If Aalto educated students in a strictly sequential manner, keeping only 1 student at a time in the “pipeline”, we would have a throughput of only approx. 0.5 degrees/year.

However, Aalto is massively parallel; we have thousands of students in the pipeline simultaneously, and this makes it possible to obtain a throughput that is much higher than 1/latency.

Modern CPUs do exactly the same thing as our university: they are able to keep several instructions in execution simultaneously, and hence they can obtain a much higher throughput than what one would expect based on the instruction latency.

It is hard to design CPUs that have multiplication units with a very small latency. However, throughput is — at least in principle — relatively easy to improve: just add more parallel multiplication units that can be used simultaneously. Another technique that is heavily used in modern processors is pipelining: Arithmetic units can be seen as a long pipeline. At each clock cycle, we can push one new operation into the pipeline. It takes a while for each individual operation to finish, but in the steady state if we initiate one operation per clock cycle, we will also finish one operation per clock cycle:

Time	Start	In progress	Finish
0	operation A
1	operation B	A
2	operation C	B, A
3	operation D	C, B, A
4	operation E	D, C, B, A
5	operation F	E, D, C, B	A
6	operation G	F, E, D, C	B
7	operation H	G, F, E, D	C
8	operation I	H, G, F, E	D
9	operation J	I, H, G, F	E
10	operation K	J, I, H, G	F
11	operation L	K, J, I, H	G

Thanks to pipelining, each arithmetic unit typically has a throughput of 1 operation per clock cycle, and modern CPUs have a large number of parallel arithmetic units. For example, in a typical modern CPU there are 16 parallel units for single-precision floating point multiplications per core. Hence, a modern 4-core CPU can do floating point multiplications at a throughput of 64 operations per clock cycle, or roughly 200 billion operations per second (recall that the clock speed is typically around 3 GHz, i.e., 3 billion clock cycles per second).

This is a dramatic improvement in comparison with the CPUs from the 1990s, in which the throughput of floating point multiplications was typically in the ballpark of 0.5 operations per clock cycle.

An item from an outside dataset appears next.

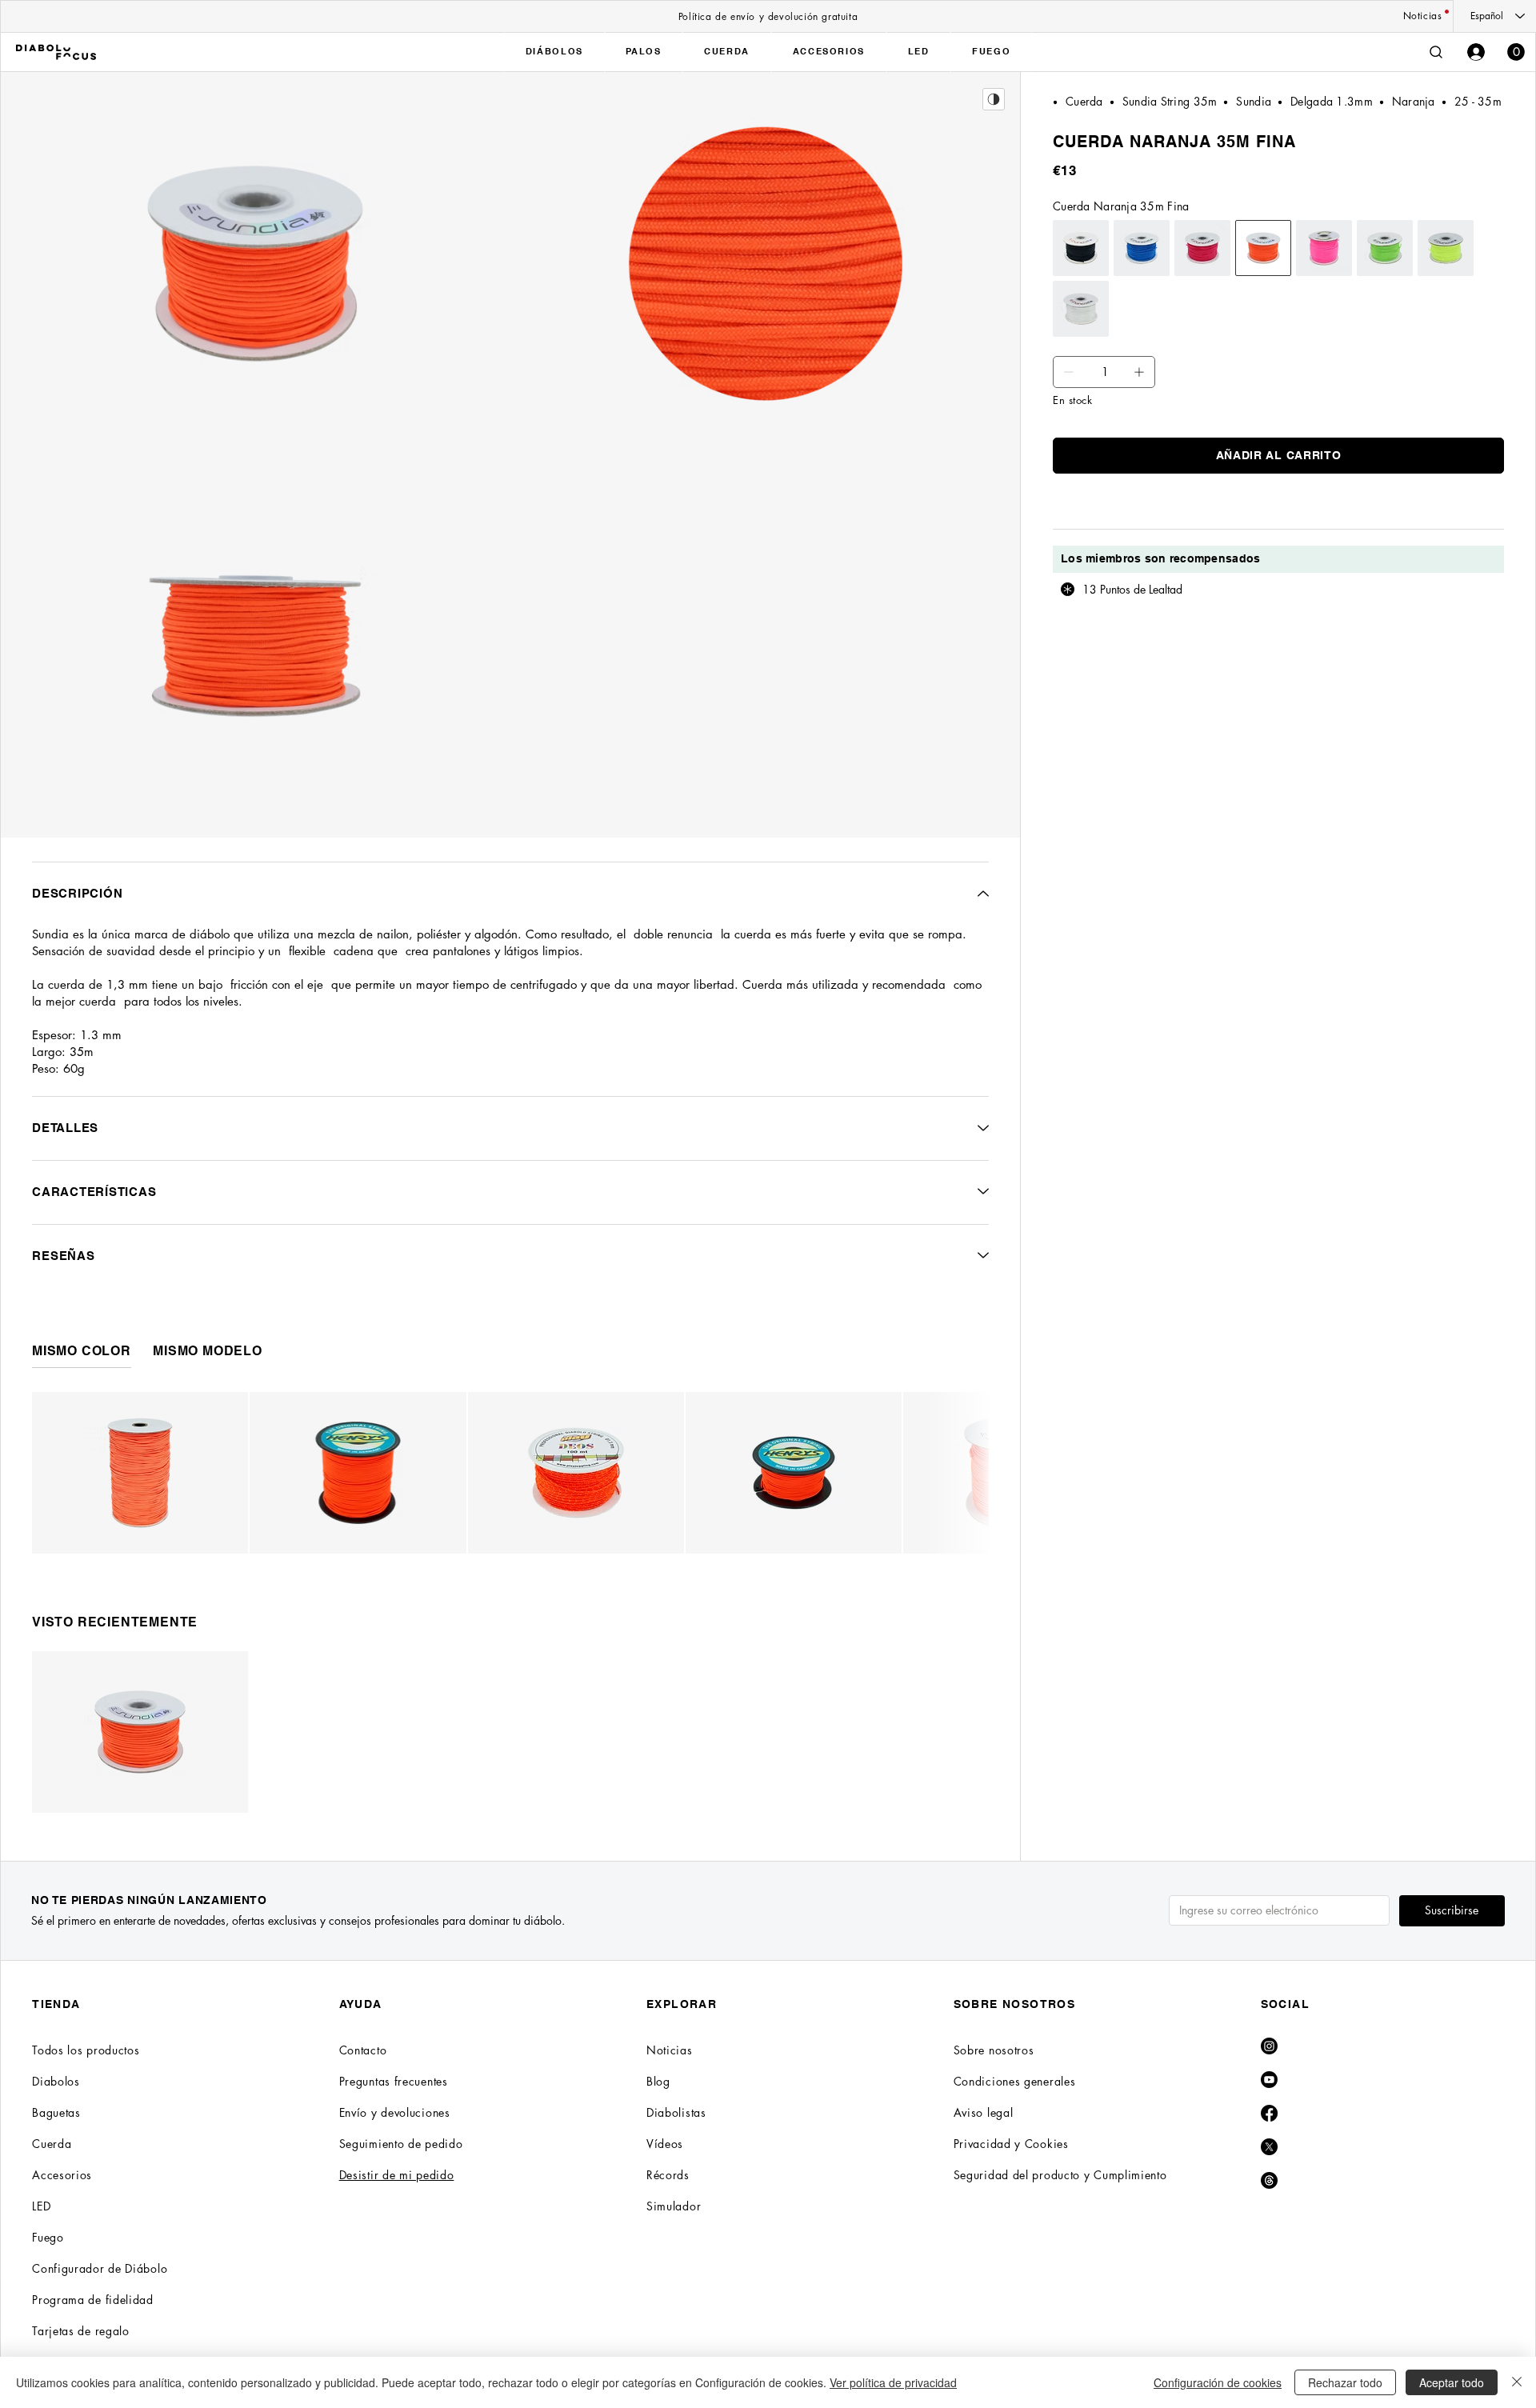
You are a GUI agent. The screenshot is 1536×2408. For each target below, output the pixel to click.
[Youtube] (1269, 2079)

In summary, the performance of modern CPUs is steadily increasing, but it is new kind of performance: the latency of individual operations is not improving at all, only throughput is improving. And to benefit from the new kind of performance, we will need new kind of software that explicitly takes into account the difference between throughput and latency.

With old code, a computer from 2025 is not any faster than a computer from 2000. In this course we will learn how to write new code that is designed with modern computers in mind.